07w45:2 Barack Obama, or this week's most popular article on the net

by timothy. 0 Comments

Goodbye to All That | Andrew Sullivan
http://www.theatlantic.com/doc/200712/obama
“Given this quiet, evolving consensus on policy, how do we account for the bitter, brutal tone of American politics? The answer lies mainly with the biggest and most influential generation in America: the Baby Boomers. The divide is still—amazingly—between those who fought in Vietnam and those who didn’t, and between those who fought and dissented and those who fought but never dissented at all. By defining the contours of the Boomer generation, it lasted decades. And with time came a strange intensity. The professionalization of the battle, and the emergence of an array of well-funded interest groups dedicated to continuing it, can be traced most proximately to the bitter confirmation fights over Robert Bork and Clarence Thomas, in 1987 and 1991 respectively. The presidency of Bill Clinton, who was elected with only 43 percent of the vote in 1992, crystallized the new reality. As soon as the Baby Boomers hit the commanding heights, the Vietnam power struggle rebooted. The facts mattered little in the face of such a divide. While Clinton was substantively a moderate conservative in policy, his countercultural origins led to the drama, ultimately, of religious warfare and even impeachment. Clinton clearly tried to bridge the Boomer split. But he was trapped on one side of it—and his personal foibles only reignited his generation’s agonies over sex and love and marriage. Even the failed impeachment didn’t bring the two sides to their senses, and the election of 2000 only made matters worse: Gore and Bush were almost designed to reflect the Boomers’ and the country’s divide, which deepened further.

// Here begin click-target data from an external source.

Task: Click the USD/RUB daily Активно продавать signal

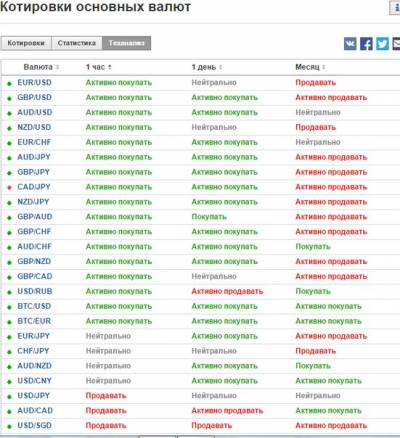Action: click(x=227, y=291)
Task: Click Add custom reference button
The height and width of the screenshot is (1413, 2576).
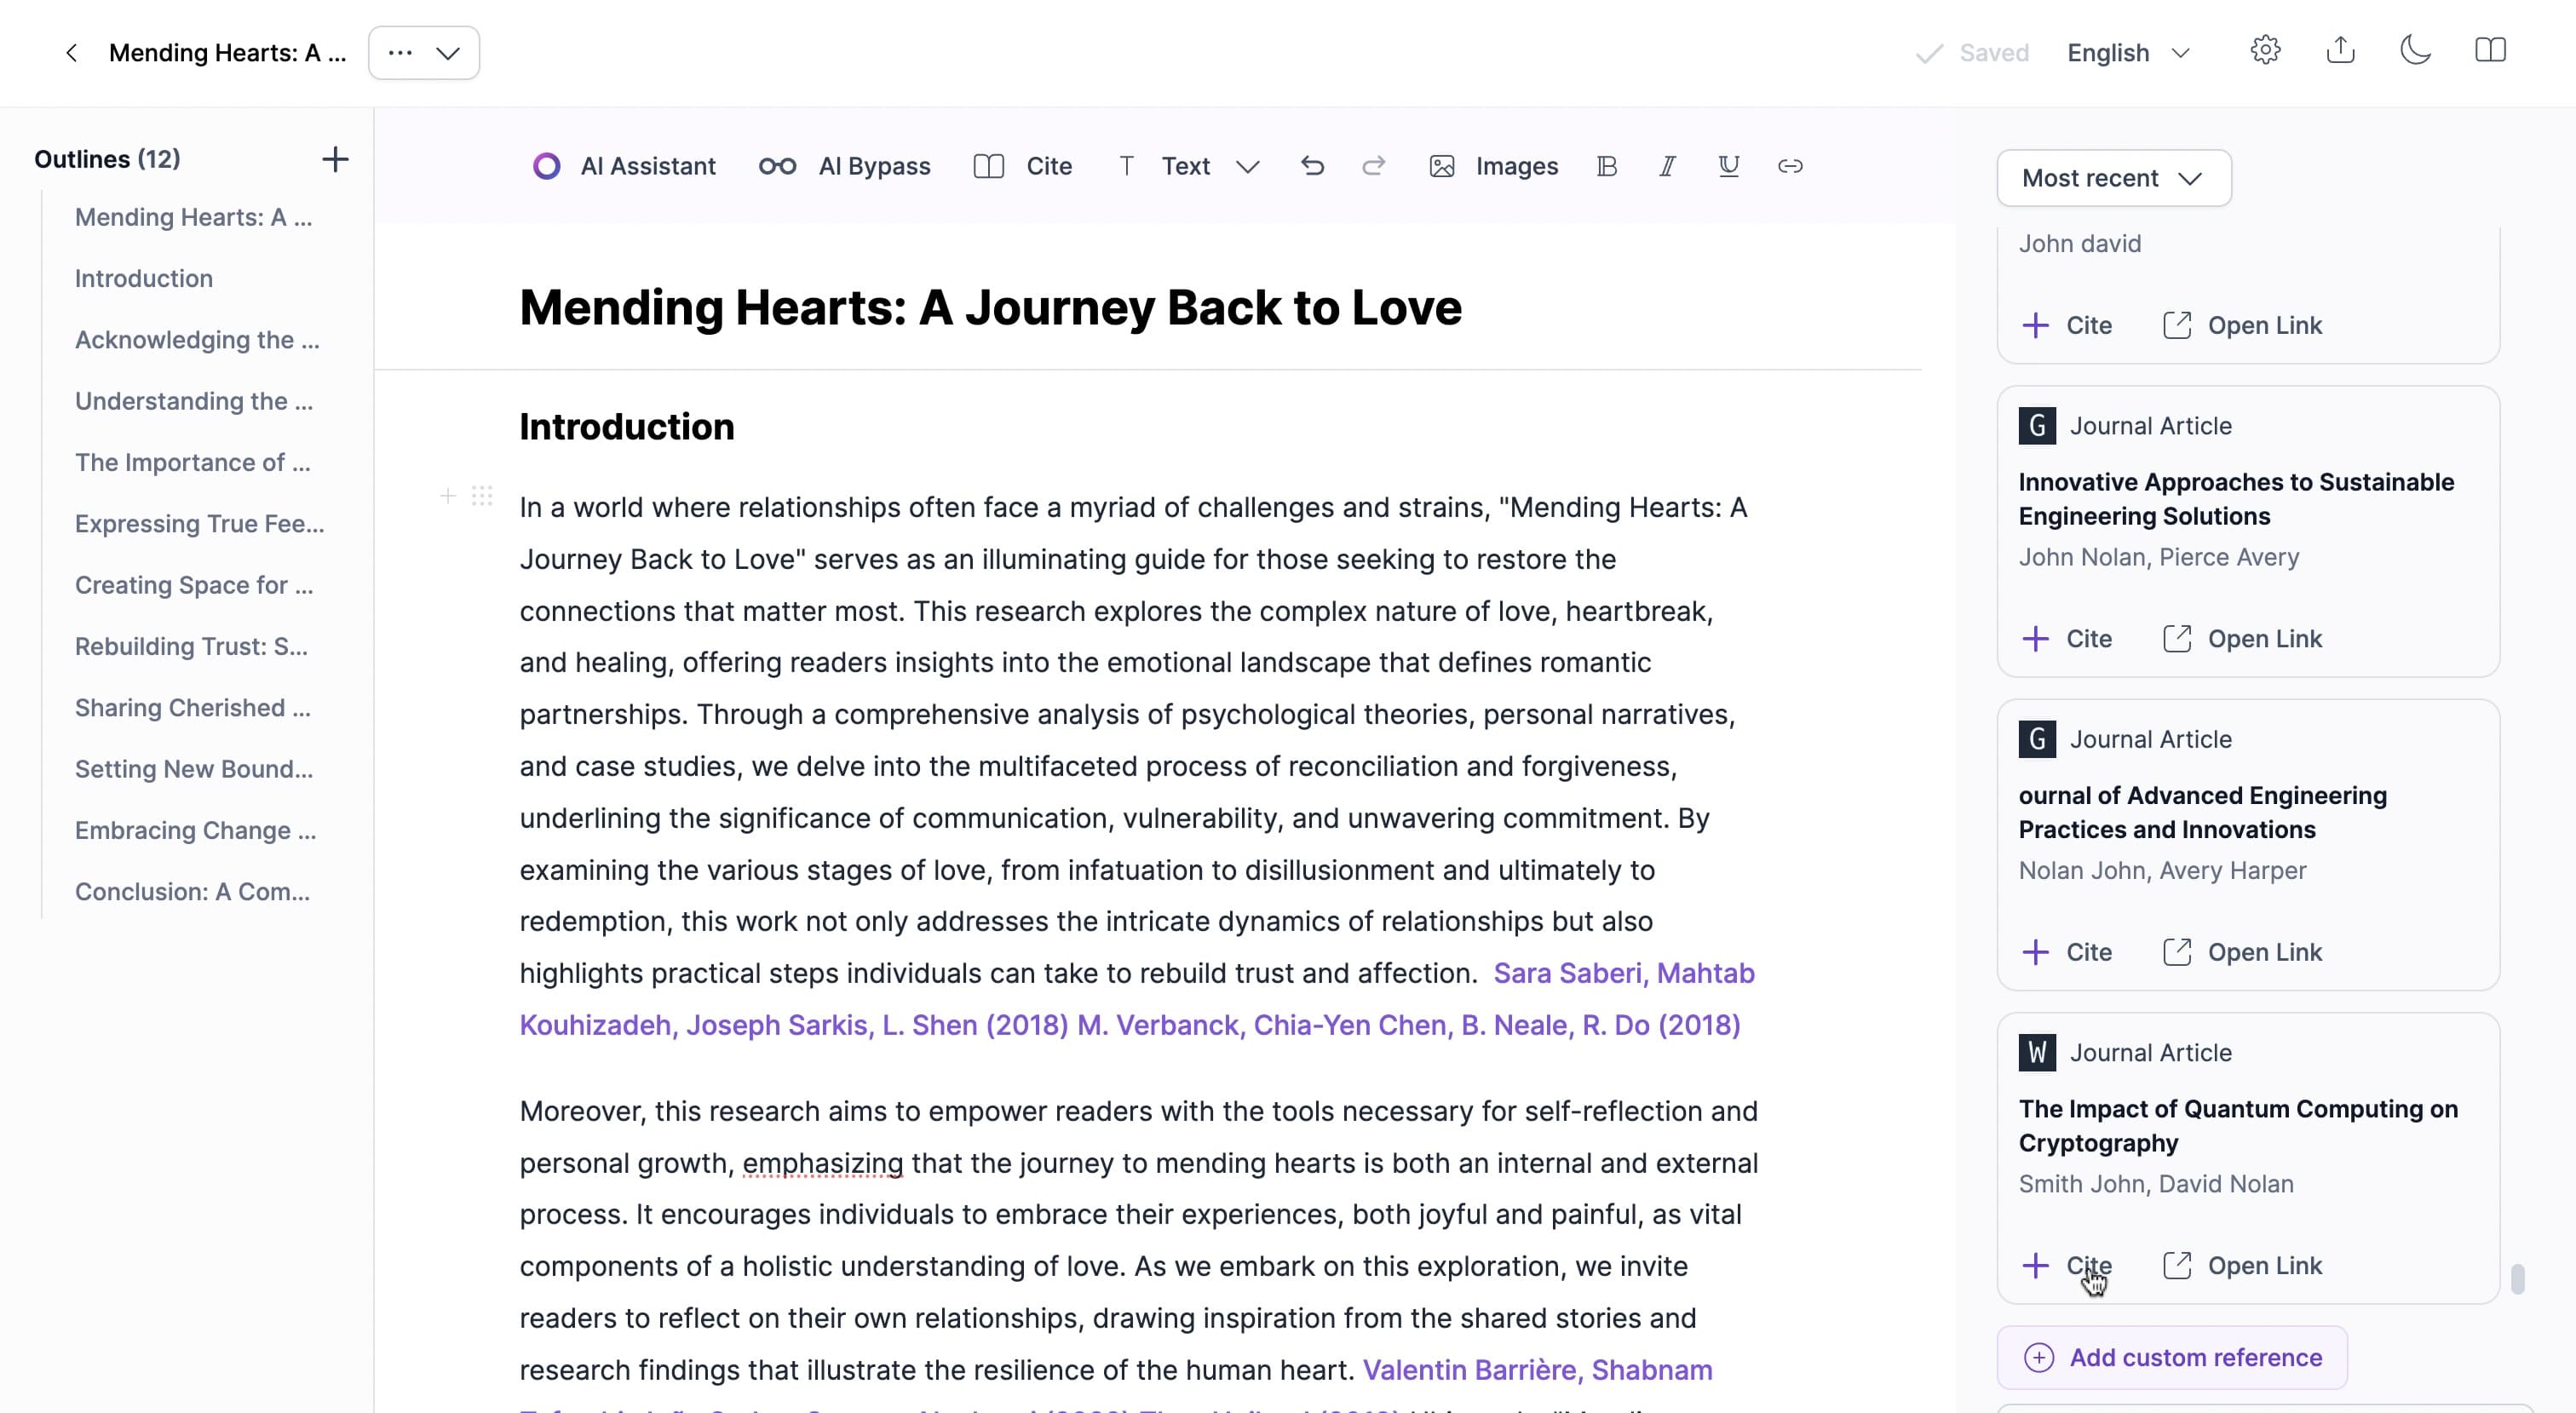Action: click(x=2172, y=1357)
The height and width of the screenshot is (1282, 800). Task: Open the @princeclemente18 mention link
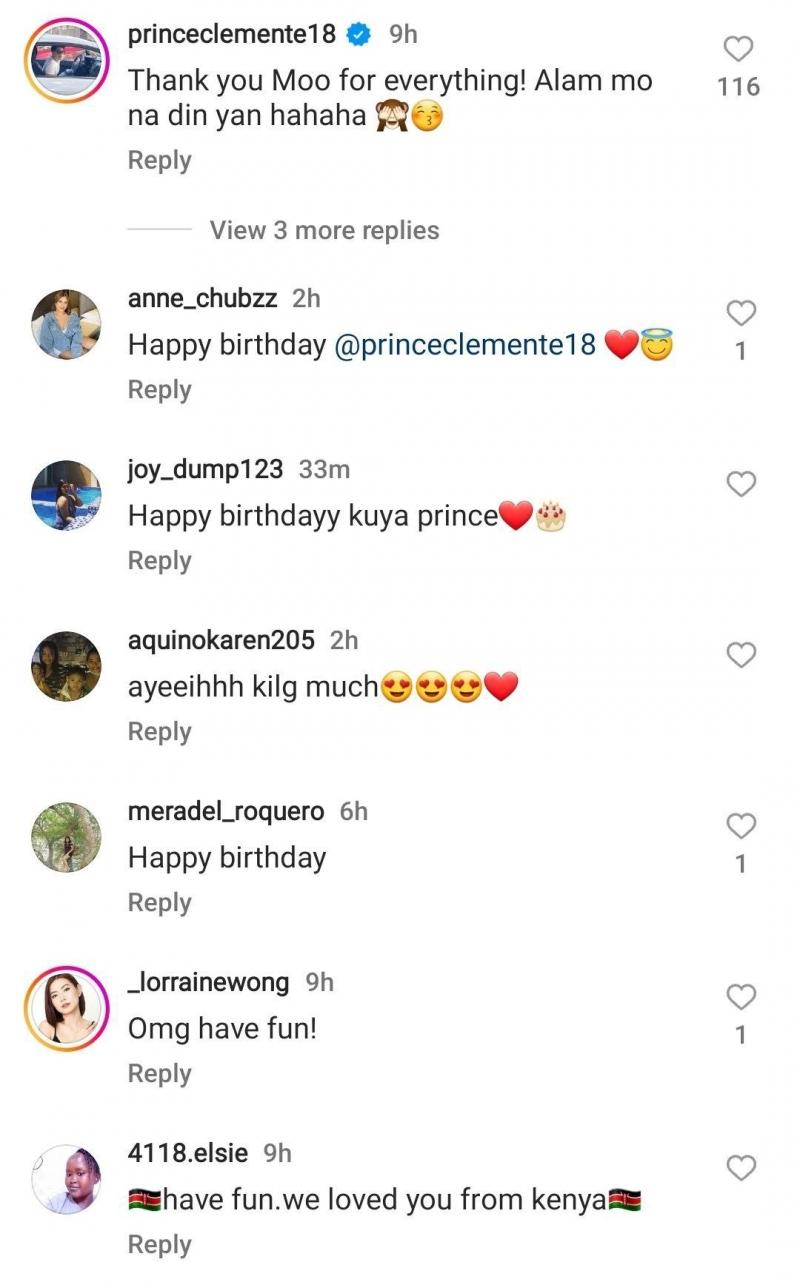(463, 346)
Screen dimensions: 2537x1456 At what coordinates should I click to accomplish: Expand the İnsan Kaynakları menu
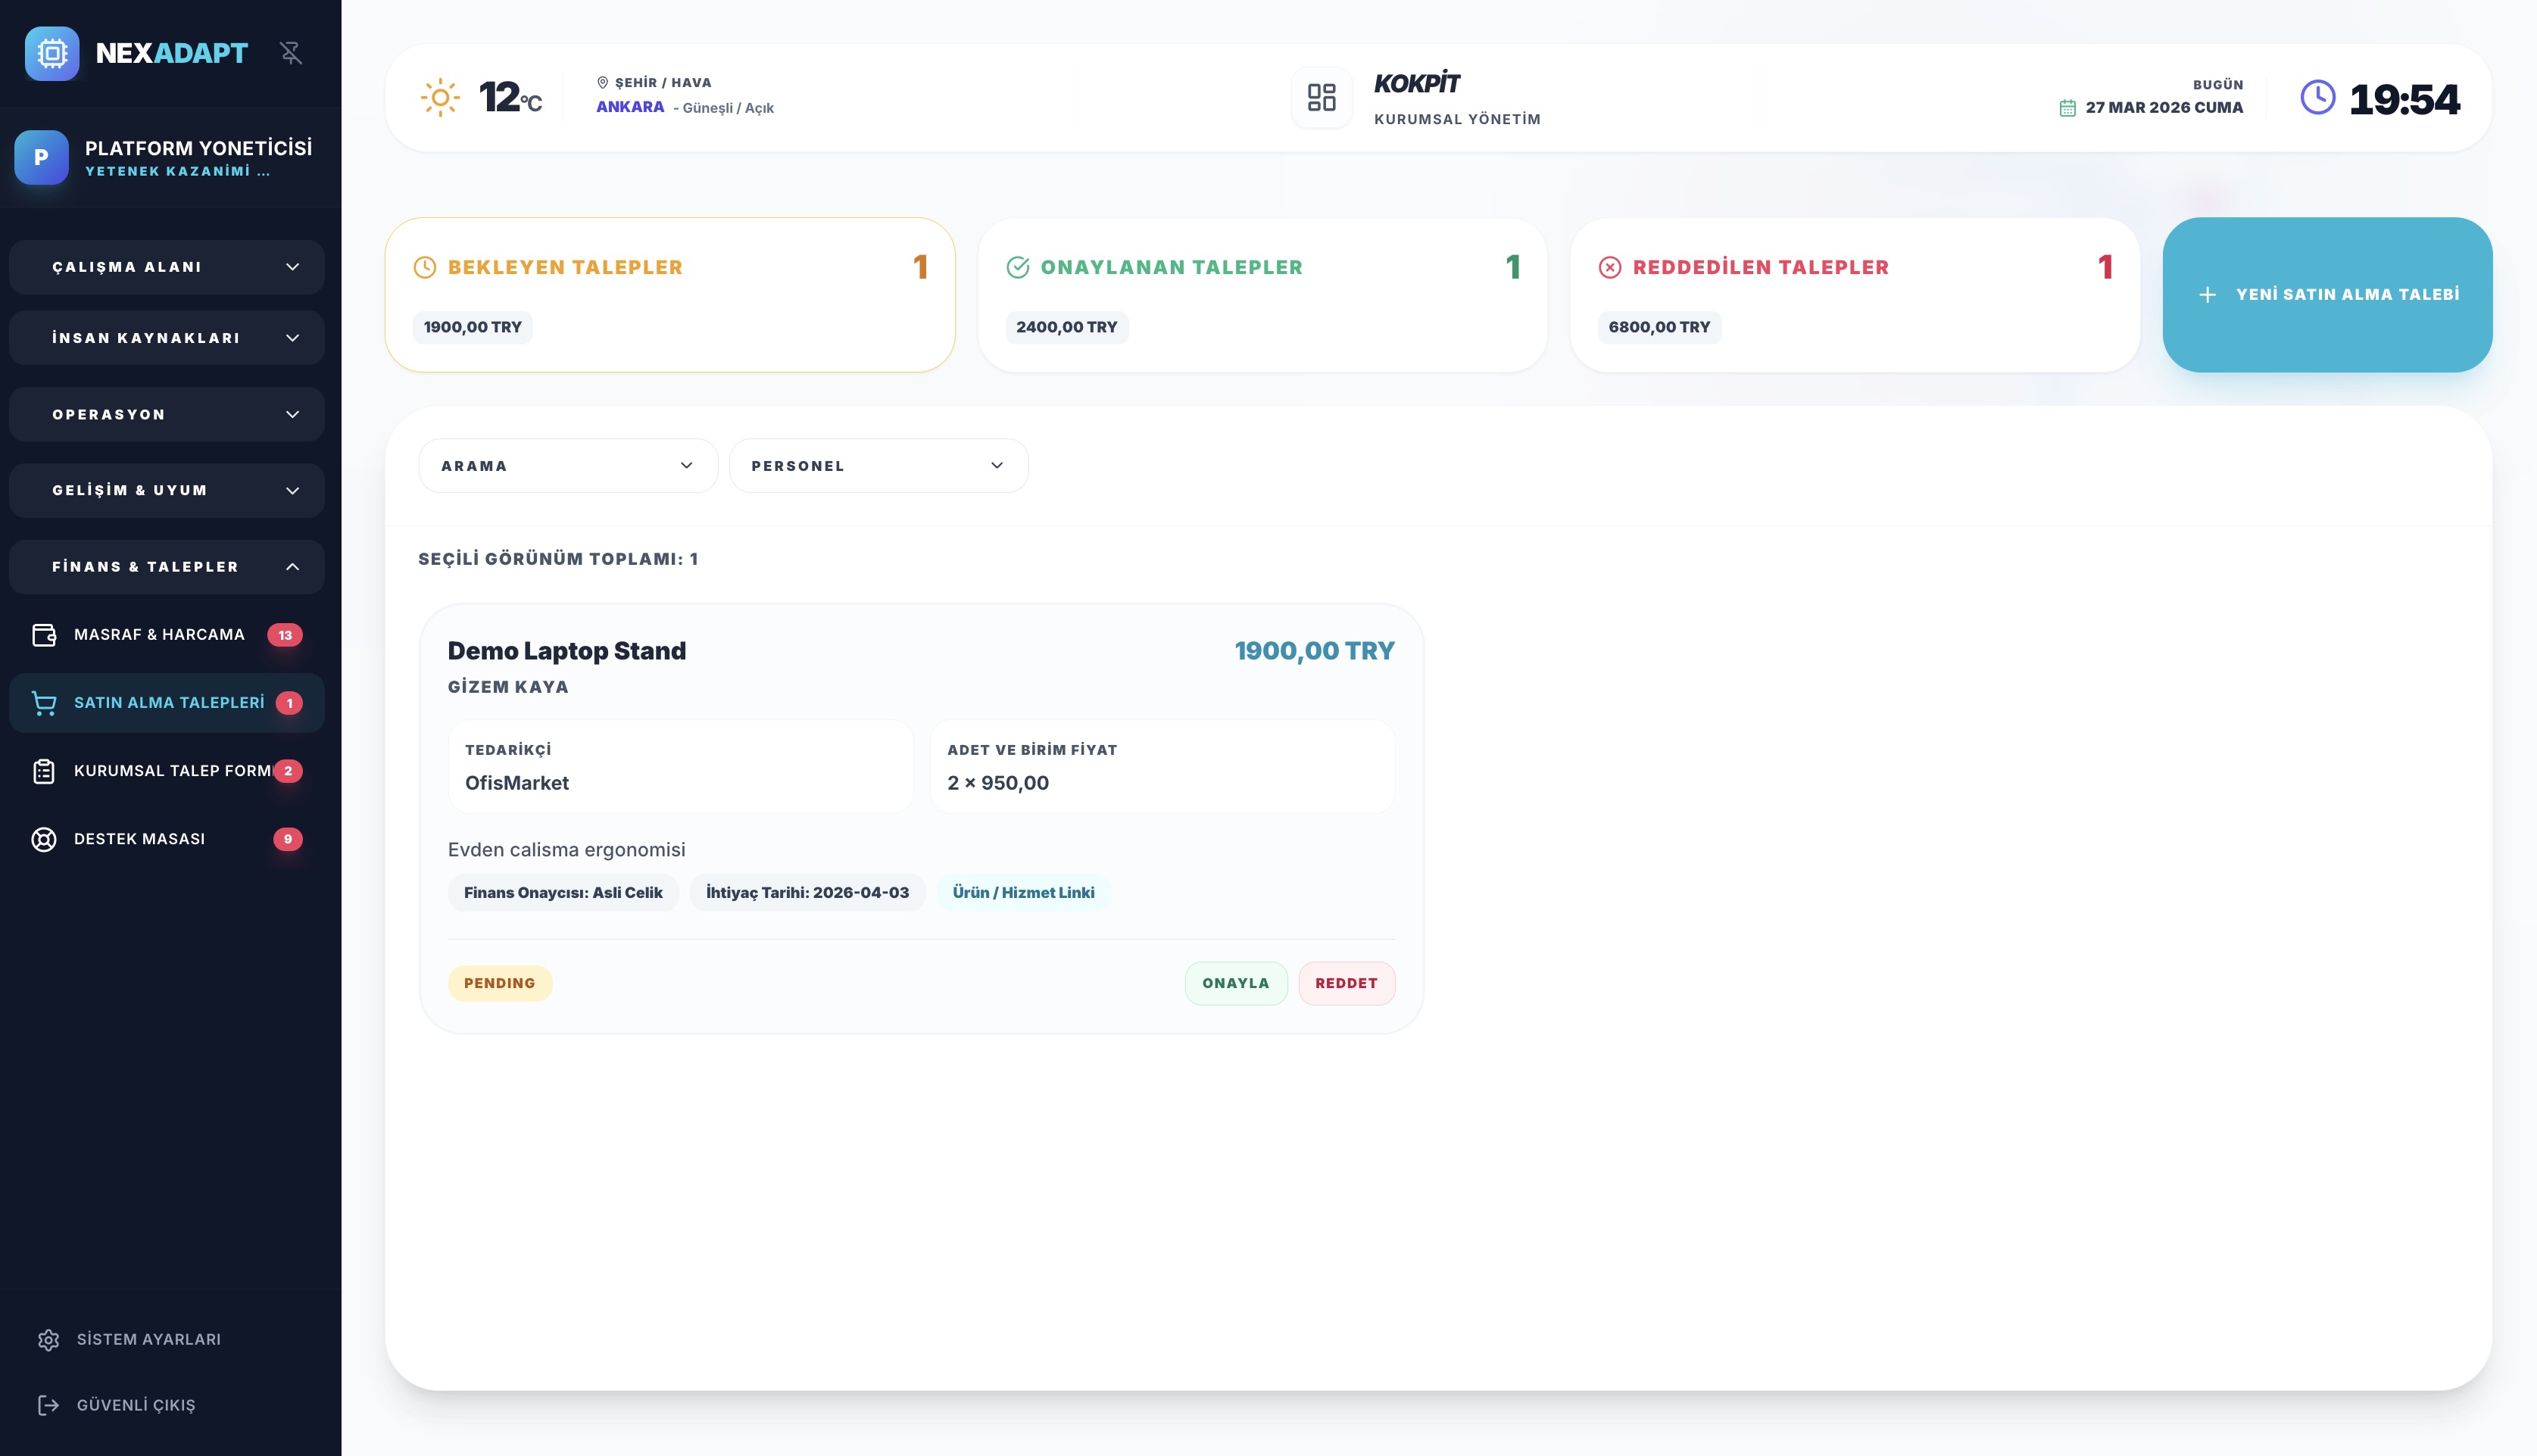(167, 338)
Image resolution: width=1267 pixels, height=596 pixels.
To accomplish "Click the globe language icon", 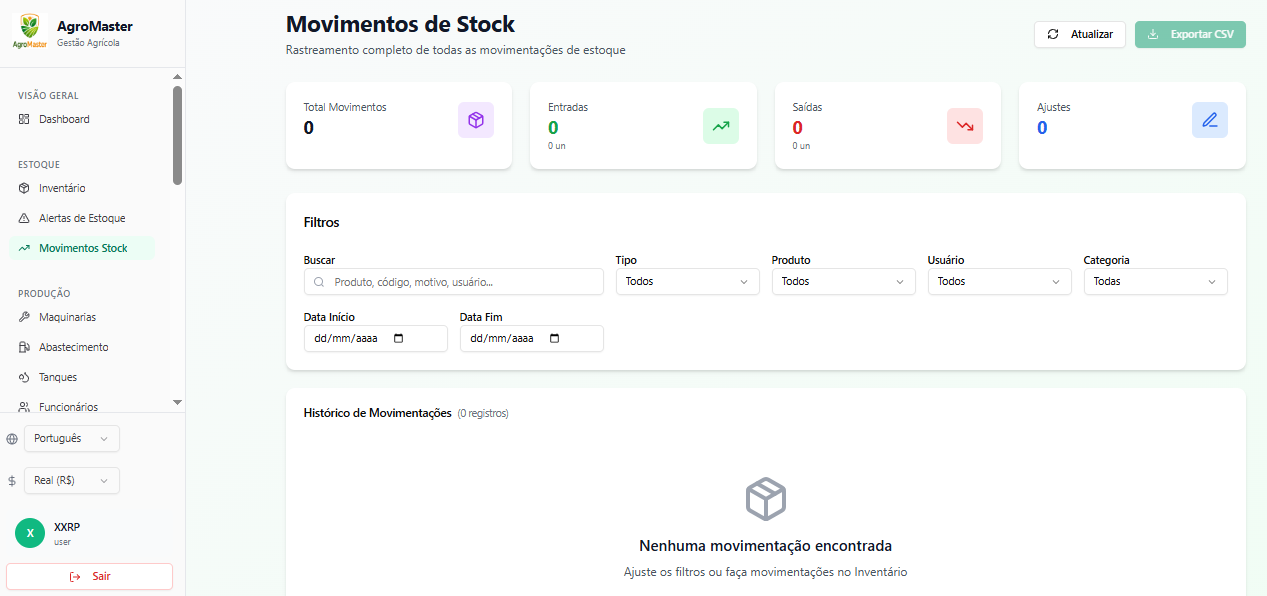I will point(12,439).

The trauma of 9/11 has tended to obscure the memory of that unprecedentedly bitter election, and its nail- biting aftermath, which verged on a constitutional crisis. But its legacy is very much still with us, made far worse by President Bush’s approach to dealing with it. Despite losing the popular vote, Bush governed as if he had won Reagan’s 49 states. Instead of cementing a coalition of the center-right, Bush and Rove set out to ensure that the new evangelical base of the Republicans would turn out more reliably in 2004. Instead of seeing the post-’60s divide as a wound to be healed, they poured acid on it.”